Nouveau Jeu du Renard (The New Game of the Fox)
board from Collection de Jeux Anciens

Another variant is The Game of Assault (Le Jeu de Assaut), with more pieces, making the board more crowded: there are two defenders against 24 besiegers:

This previous board, c.1860, is from the game The Siege of Sebastopol (Jeu de l'Assaut de Sébastopol). The theme is based in the War of the Crimea

 
Assault games had several war motives over the 19th century; check the excellent blog Collection de Jeux Anciens for more examples. 
 
The next board is older, c.1814, again with a (rather abstract) military theme,

Two other games with foxes (renards in French),
 

patricia m, Flickr

This one has a sports-based theme:
 

A simpler version of this family was mathematically analyzed at Winning Ways, the bible of Combinatorial Game Theory (chapter 20 is dedicated to Fox Games),


This more abstract setup is older than Winning Ways, since it appears in 1938, published by Spear Spiele, and named 4 Gegen 1 (1 against 4).
 

[addendum] Two years later, also in Germany, another game with a similar idea, this time on a larger 22x22 board, uses two asymmetrical armies in a naval context of U-boats and destroyers, 1940's Das U-Boot-Spiel:


The map is based on the actions of German U-boat Captain Gunther Prien, 
who sunk the British battleship ‘Royal Oak’ in Scapa Flow, Scotland, in 1939
 

One player has four destroyers and one taker (that start at the marked squares at the top rows), and the U-boat either at A or B. 

The original rules:

The rules are not too specific of how the pieces should move (automated translation):

Four destroyers (each represented by four stones of the same color) take their positions on the dotted squares, and the steamship on the square marked with “T”. The submarine surfaces either at “A” or “B”, whichever the attacker chooses for their first move.
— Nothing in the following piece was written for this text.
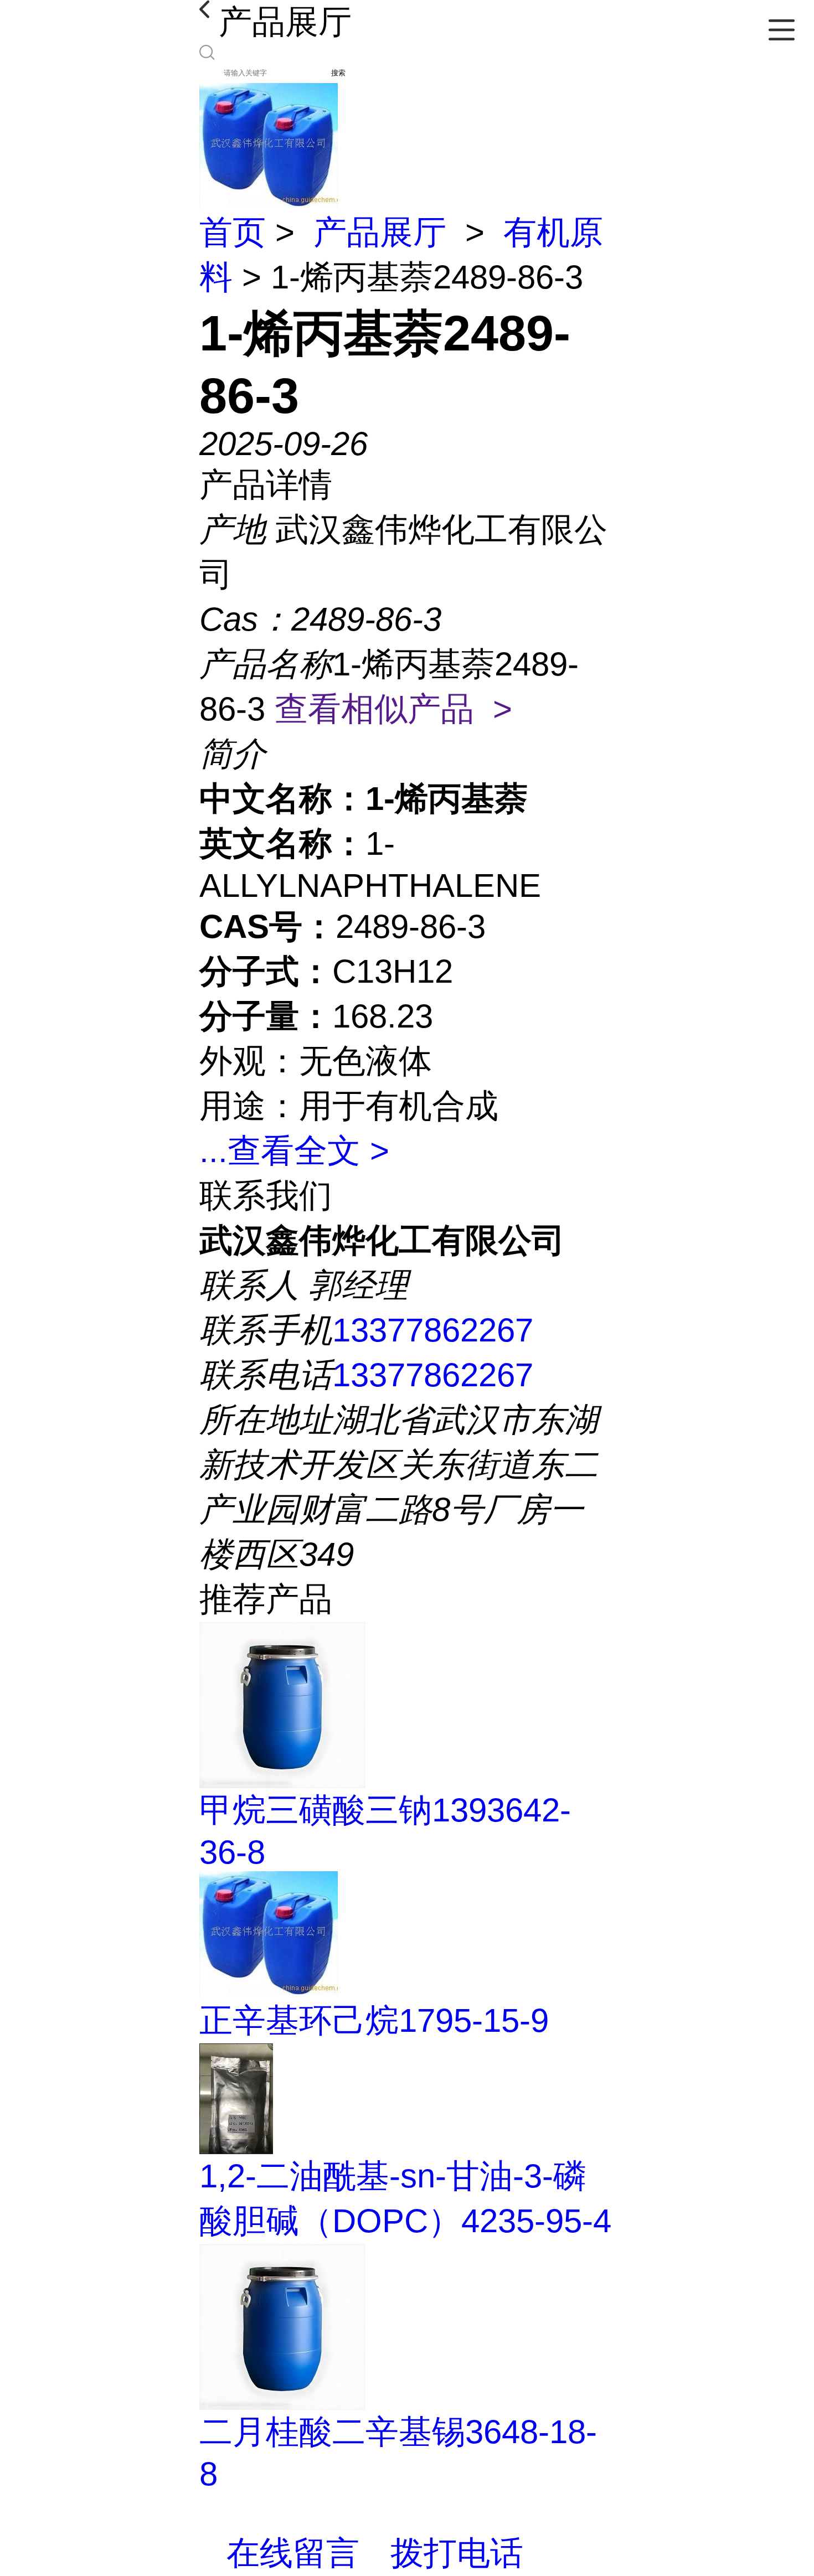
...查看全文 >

The destroyers must bring the steamer safely into the harbor, traveling around the island. The submarine tries to stop them, by surfacing in front of or behind the steamer, or by passing alongside it.

It moves only on brown squares, usually one square at a time. Contrary to the steamer, which moves diagonally forward only, the submarine may also move backward.  To make the game more difficult, some squares can be marked as minefields. If the steamer enters one of these marked squares, it is considered destroyed. If the steamer reaches the harbor safely, it is rescued; if not, it is sunk. How the battle unfolds is left to the intelligence of the players.